*ABOUT THIS EXERCISE:* Taking the line that contains "III (1083, 708)" as the first, copy each line exactly up to and including the last line below.

*STORED DATA:*
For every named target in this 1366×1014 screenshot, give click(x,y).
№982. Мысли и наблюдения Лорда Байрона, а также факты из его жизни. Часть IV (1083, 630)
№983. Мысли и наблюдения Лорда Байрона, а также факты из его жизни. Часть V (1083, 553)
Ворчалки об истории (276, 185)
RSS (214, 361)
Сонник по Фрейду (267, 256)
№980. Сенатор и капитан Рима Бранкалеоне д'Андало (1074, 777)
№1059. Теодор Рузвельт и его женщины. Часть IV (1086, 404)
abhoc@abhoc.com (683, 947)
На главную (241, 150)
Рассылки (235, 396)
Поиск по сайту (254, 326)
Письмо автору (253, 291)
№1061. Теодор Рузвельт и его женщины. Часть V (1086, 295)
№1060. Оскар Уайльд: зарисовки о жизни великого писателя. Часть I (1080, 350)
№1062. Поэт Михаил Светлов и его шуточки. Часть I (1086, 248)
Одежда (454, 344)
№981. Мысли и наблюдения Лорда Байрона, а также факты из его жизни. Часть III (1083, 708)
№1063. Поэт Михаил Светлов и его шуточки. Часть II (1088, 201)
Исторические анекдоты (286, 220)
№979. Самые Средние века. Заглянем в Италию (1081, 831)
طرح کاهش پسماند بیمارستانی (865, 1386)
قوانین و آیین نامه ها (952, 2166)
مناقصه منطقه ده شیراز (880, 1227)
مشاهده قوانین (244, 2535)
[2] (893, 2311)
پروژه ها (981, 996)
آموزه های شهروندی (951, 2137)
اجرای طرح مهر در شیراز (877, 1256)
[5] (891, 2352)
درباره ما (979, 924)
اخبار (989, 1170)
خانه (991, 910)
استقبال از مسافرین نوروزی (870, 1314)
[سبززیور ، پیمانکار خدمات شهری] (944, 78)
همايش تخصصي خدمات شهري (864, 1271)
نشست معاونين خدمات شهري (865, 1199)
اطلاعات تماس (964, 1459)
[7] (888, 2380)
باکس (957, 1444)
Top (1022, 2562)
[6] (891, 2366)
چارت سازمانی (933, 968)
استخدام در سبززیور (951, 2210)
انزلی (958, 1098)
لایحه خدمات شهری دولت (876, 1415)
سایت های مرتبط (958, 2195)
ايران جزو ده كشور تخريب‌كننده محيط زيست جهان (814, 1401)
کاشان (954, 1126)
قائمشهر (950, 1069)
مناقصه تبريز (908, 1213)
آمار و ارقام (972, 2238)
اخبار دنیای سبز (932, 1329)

*RESPONSE AREA:*
№981. Мысли и наблюдения Лорда Байрона, а также факты из его жизни. Часть III (1083, 708)
№1063. Поэт Михаил Светлов и его шуточки. Часть II (1088, 201)
Исторические анекдоты (286, 220)
№979. Самые Средние века. Заглянем в Италию (1081, 831)
طرح کاهش پسماند بیمارستانی (865, 1386)
قوانین و آیین نامه ها (952, 2166)
مناقصه منطقه ده شیراز (880, 1227)
مشاهده قوانین (244, 2535)
[2] (893, 2311)
پروژه ها (981, 996)
آموزه های شهروندی (951, 2137)
اجرای طرح مهر در شیراز (877, 1256)
[5] (891, 2352)
درباره ما (979, 924)
اخبار (989, 1170)
خانه (991, 910)
استقبال از مسافرین نوروزی (870, 1314)
[سبززیور ، پیمانکار خدمات شهری] (944, 78)
همايش تخصصي خدمات شهري (864, 1271)
نشست معاونين خدمات شهري (865, 1199)
اطلاعات تماس (964, 1459)
[7] (888, 2380)
باکس (957, 1444)
Top (1022, 2562)
[6] (891, 2366)
چارت سازمانی (933, 968)
استخدام در سبززیور (951, 2210)
انزلی (958, 1098)
لایحه خدمات شهری دولت (876, 1415)
سایت های مرتبط (958, 2195)
ايران جزو ده كشور تخريب‌كننده محيط زيست جهان (814, 1401)
کاشان (954, 1126)
قائمشهر (950, 1069)
مناقصه تبريز (908, 1213)
آمار و ارقام (972, 2238)
اخبار دنیای سبز (932, 1329)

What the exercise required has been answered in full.